Philippines: The weakening or depreciating peso
On Sept. 20, 2010, it took P44.25 to buy one US dollar. On July 1, 2016, when President Duterte was sworn into office, the exchange rate was P47.00 to $1.
On Jan. 3, this year, the rate was P49.96. By March 9, it was down to P52.02 to $1.
It is taking more pesos to exchange for one US dollar. This weakening or depreciation of the peso is a phenomenon that is not easily understood. (For one thing, not only do we have a changing peso value to the US dollar. The US dollar itself is changing its own value as a currency!)
The time horizon. The time in which we view such changing values of the peso is important for different reasons in assessing our nation’s economic development:
We could view it “long term” (over the years, for instance, since 2010, or since independence in 1946). On that basis we could attempt to explain in part why our economic development has taken on the particular direction it has traveled.
We could look at it over “the medium-or short- term,” for instance, since the Duterte presidency). In this context, we can examine the interaction of the economic developments and programs that the Duterte government is pursuing and how the changing peso could alter the future directions of the economy.
For most Filipinos who live in the moment, however, the immediate term, on a day-to-day basis, is what matters. A changing peso affects the pocketbook and the household’s expenditure patterns.
Such differences in perspectives makes the discussion of the peso exchange rate not easily the stuff in which common sense agreements can be easily made.
The peso exchange rate as a policy tool. A weakening peso is not necessarily bad. It is simply the price of currency, telling us how much foreign goods cost in terms of our peso.
In fact, a weakening peso might be a useful tool to help correct prices. As consequence, the pattern of incentives, that appear “out of kilter” in the real economy could find a way by which they go back in some balance.
Government policy-makers have noted that the weakening Philippine peso is part of a conscious effort to recalibrate economic policy directions. Try to read into the following statement coming from the Department of Finance:
“In an environment where macroeconomic fundamentals are sound, it is best that the exchange rate should move flexibly so that economic players are able to adjust promptly to market dynamics, thus sustaining economic growth.”
In short, the exchange rate could help in providing a proper balance in pricing productive economic factors and realigning domestic economic incentives.
The benefits from a weakening peso. Exporters welcome the depreciation since they receive more pesos for their foreign dollars earnings. A weakening peso means more pesos exchanged for each dollar earned.
Those who sell services to foreigners and live in the country – such as those in the tourism services industry, in the business process outsourcing (BPO) industries serving as call centers and service providers for back-office operations also directly benefit because of the dollar revenues that they earn in exchange.
People who depend on remittances from abroad (like OFW remittances) for their needs likewise receive more pesos for every dollar they receive.
A weakening currency becomes an incentive for exporters to want to expand their operations. In due time, if such expansion of new industries include the attraction of more foreign capital in the country, it could reverse the outflow of workers so that they look for jobs at home.

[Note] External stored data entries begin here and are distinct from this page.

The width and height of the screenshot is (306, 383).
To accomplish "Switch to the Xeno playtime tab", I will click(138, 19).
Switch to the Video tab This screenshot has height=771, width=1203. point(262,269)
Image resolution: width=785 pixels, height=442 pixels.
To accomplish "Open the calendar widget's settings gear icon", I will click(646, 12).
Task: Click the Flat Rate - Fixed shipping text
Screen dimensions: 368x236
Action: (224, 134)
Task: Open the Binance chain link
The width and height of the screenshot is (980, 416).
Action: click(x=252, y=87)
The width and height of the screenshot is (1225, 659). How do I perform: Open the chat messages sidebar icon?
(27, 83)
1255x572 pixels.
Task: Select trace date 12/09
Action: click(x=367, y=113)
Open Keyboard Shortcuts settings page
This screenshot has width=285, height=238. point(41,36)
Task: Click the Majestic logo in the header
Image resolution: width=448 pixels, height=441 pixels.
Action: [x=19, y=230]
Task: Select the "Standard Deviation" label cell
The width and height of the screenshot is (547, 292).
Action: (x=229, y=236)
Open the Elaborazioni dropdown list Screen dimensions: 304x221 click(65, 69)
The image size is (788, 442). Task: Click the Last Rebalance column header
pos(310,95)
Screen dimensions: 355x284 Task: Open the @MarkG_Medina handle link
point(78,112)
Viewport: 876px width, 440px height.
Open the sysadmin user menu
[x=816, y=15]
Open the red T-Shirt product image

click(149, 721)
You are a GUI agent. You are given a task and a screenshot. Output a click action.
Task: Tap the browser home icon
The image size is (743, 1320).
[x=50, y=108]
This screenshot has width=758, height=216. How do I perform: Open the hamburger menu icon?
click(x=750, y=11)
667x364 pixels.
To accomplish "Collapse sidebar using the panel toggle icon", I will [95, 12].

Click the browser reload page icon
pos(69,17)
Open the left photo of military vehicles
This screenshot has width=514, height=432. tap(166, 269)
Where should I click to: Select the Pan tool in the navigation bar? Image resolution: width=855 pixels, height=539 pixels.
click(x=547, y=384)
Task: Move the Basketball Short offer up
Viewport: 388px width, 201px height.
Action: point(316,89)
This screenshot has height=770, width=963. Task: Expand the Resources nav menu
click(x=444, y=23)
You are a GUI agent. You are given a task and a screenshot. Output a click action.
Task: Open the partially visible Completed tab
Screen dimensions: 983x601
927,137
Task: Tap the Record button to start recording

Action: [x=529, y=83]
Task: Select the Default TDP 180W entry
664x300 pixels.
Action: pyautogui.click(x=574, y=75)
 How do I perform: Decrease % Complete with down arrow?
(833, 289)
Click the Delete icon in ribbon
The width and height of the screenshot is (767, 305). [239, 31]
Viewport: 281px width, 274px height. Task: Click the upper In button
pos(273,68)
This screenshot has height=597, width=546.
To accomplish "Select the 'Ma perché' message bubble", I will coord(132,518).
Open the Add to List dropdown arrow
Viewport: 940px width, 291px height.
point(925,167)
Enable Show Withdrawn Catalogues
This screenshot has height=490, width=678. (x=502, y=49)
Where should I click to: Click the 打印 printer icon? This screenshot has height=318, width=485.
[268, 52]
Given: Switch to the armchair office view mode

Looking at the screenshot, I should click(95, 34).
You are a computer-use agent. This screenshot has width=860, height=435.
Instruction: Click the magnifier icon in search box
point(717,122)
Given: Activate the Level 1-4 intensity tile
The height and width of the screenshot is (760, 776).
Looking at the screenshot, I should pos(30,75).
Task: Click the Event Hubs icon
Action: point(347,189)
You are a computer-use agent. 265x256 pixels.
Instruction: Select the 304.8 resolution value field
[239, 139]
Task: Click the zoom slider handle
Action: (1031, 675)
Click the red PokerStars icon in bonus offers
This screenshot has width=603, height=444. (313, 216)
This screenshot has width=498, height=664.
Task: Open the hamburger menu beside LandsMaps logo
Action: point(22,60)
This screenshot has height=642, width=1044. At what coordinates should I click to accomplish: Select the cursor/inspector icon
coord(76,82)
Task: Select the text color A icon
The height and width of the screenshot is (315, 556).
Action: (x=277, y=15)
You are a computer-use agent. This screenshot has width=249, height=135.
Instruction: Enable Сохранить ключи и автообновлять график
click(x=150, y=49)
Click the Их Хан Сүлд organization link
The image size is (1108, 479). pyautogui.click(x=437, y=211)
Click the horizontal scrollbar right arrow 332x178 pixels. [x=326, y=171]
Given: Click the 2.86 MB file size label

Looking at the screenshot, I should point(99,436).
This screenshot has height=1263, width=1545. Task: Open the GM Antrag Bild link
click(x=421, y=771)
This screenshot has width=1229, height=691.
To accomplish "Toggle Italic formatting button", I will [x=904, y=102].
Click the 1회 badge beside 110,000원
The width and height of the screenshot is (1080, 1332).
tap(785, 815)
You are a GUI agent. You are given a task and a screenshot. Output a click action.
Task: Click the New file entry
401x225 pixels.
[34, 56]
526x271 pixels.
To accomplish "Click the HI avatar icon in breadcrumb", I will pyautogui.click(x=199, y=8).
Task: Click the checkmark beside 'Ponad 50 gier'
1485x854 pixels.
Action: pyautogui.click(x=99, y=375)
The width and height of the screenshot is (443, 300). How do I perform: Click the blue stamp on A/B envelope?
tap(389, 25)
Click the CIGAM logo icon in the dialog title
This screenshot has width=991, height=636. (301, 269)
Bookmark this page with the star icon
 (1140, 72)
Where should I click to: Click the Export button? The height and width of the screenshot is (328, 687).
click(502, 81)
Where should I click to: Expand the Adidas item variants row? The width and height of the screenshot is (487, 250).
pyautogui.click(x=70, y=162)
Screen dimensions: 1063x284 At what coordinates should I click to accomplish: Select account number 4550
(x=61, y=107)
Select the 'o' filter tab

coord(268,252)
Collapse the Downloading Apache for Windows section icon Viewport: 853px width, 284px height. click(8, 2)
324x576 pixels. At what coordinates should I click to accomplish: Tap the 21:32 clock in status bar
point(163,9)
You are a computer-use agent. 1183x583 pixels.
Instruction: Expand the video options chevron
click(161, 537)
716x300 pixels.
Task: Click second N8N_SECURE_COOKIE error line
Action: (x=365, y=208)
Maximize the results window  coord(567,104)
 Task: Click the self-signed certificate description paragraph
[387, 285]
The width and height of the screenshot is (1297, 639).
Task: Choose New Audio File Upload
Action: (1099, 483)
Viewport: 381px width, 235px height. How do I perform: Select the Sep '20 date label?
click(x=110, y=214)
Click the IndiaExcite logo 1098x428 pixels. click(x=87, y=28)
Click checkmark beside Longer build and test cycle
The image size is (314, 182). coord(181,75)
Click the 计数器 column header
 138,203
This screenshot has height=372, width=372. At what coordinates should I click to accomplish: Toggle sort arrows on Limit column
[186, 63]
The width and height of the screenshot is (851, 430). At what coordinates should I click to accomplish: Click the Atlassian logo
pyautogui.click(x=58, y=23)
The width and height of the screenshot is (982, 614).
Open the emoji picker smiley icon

In due time, a weak peso helps to strengthen the country’s ability to pay for imports and to strengthen the country’s overall balance of payments position.
This might appear to be a contradiction, but that is how it works out. This is why countries with weak currencies before have been able to recover their economic health and strengthen their economic position relative to other countries.
(Think of the East Asian model of growth, from Japan to China, to the many high growth countries of Southeast Asia that have overtaken us in economic development in the past seven decades. [The Philippines has been a very latecomer in this group!])
Where the weakening peso hurts. There are sectors that could get hurt when a currency weakens: (a) people whose incomes are relatively fixed or unchanging; (b) industries and businesses that are dependent mainly on high import content; and (c) debtors who have obligations in dollars.
All these economic agents (or sectors) need to use more pesos to acquire each dollar of foreign exchange they need that is expressed in terms of imports. The weaker peso means that they have to pay more pesos to acquire the essential dollars to meet old needs.
The mechanism by which this happens is through price inflation. Imported goods become more expensive in the stores. Price increases hurt the consumer’s budget. In the end, they translate in terms of demands for wage increases and for price relief from those immediately affected.
The recent increase in prices have also been partly influenced by the effectivity of the taxes contained in TRAIN package 1. The increase in taxes on energy products and of additional taxes on vehicles have complicated the impact of inflationary pressures arising from the depreciating peso.
The problem of inflation is also related to the question of rice imports. Food prices are a major component of the price impact of inflation. The government’s efforts to improve food production at home has to be kept in good coordination with the liberalization of rice imports – an important topic of recent policy relevance to the problem at hand. (This topic, of course, deserves its own elaboration.)
The logic of this development direction is to open the economy more toward foreign direct investments, even as the country provides opportunities for domestic investors to develop new and productive enterprises.
Focus on such opportunities implies that measures that the government encourages are designed to encourage new employment opportunities in industry and agriculture.